The identity of the Chinese researcher(s) requesting the deletions was obscured by the NIH when producing the documents through FOIA. Still, according to a story in the New York Times, the name of one of the researchers was Ben Hu of Wuhan University (the FOIA emails also mention a researcher named Aisi Fu). The July 31, 2021 article claims:

“On July 5, more than a year after the researchers withdrew the sequences from the Sequence Read Archive and two weeks after Dr. Bloom’s report was published online, the sequences were quietly uploaded to a database maintained by China National Center for Bioinformation by Ben Hu, a researcher at Wuhan University and a co-author of the Small paper.”

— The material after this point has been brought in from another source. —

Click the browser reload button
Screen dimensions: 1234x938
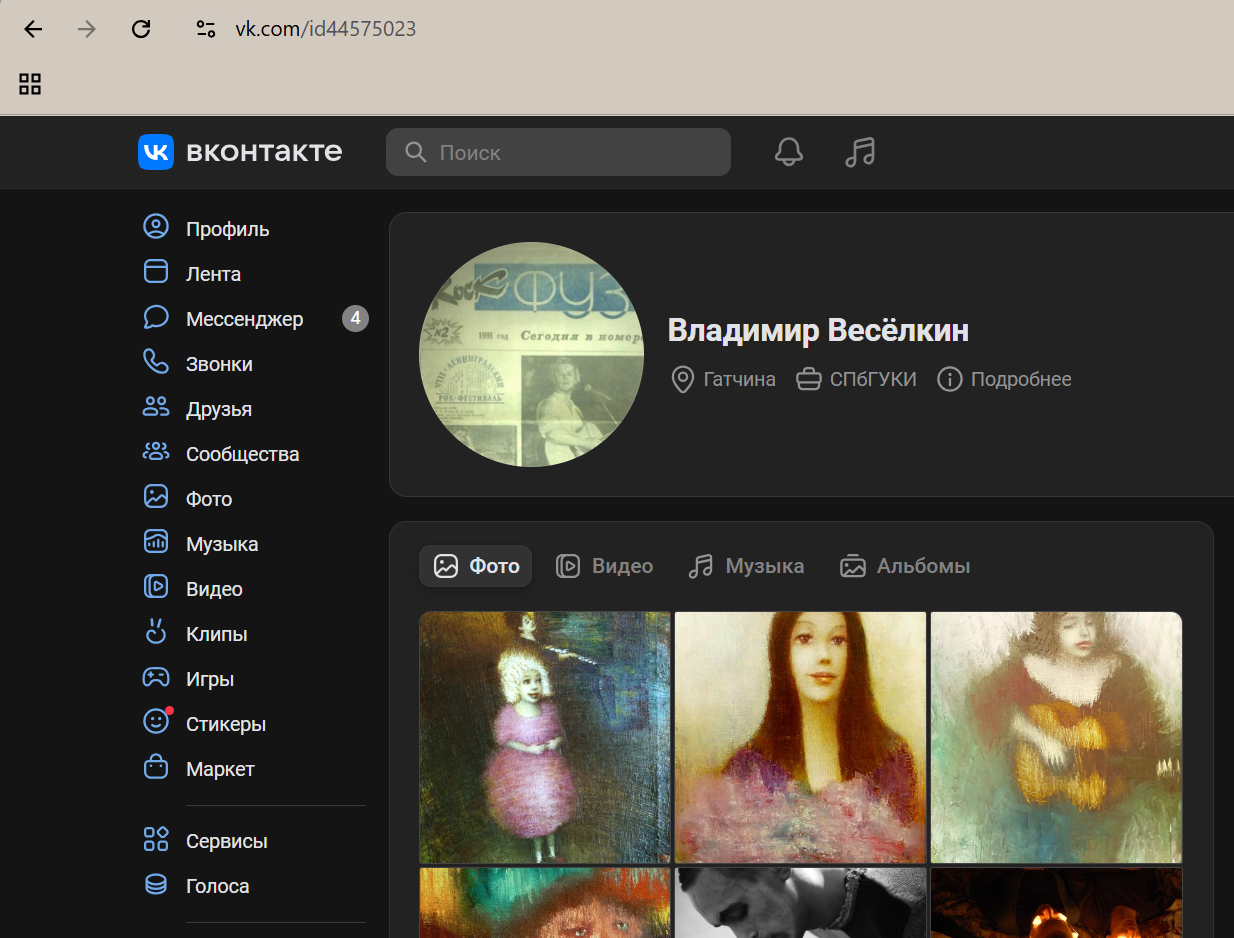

In addition to the NIH’s indifference towards Bloom and its refusal to examine the sequence deletions with him in a transparent process following his June 2021 email, the FOIA documents reveal the agency appears to have misled reporters about its policy for removing sequences. Likewise, off-the-record emails show that an NIH official guided reporters towards “more favorable” Washington Post coverage of Bloom’s paper and away from the New York Times article because of its “tone.” NIH’s Renate Myles wrote to a reporter at The Hill, “Off the record: we think this WaPo story does a good job characterizing the situation.”

Besides the sequence deletions mentioned above, a week after proposing a conversation with the NIH on transparency of the deleted sequences, Bloom pressed the NIH about another, separate set of deletions being examined by “an investigative entity.” He noted that this set of deleted sequences had “reappeared” without explanation. He questioned the NIH about “the puzzling” reappearance of “another previously unreported deletion of pangolin coronavirus sequences at the request of South China Agricultural University.” Again, Bloom did not receive information from the NIH to sufficiently answer his straightforward questions.

Americans Deserve Transparency from the NIH

In releasing these documents, Empower Oversight points out they “raise several questions that need further investigation to answer fully.” The group says one of the most disturbing elements of the emails is proof showing the NIH has refused to participate in a transparent process to examine data on the deleted sequences. The group—which released a COVID-19 origins timeline in Sept. 2021—urges Congress to “press the NIH for answers on why it is stonewalling Senate inquiries and dragging its feet on basic transparency through FOIA,” adding:

“Most importantly, why has NIH refused to examine archival copies of deleted sequences in an open scientific process to determine whether any of that information might be able to shed light on the origins of the COVID-19 pandemic?”

This article was last updated on March 30, 2022.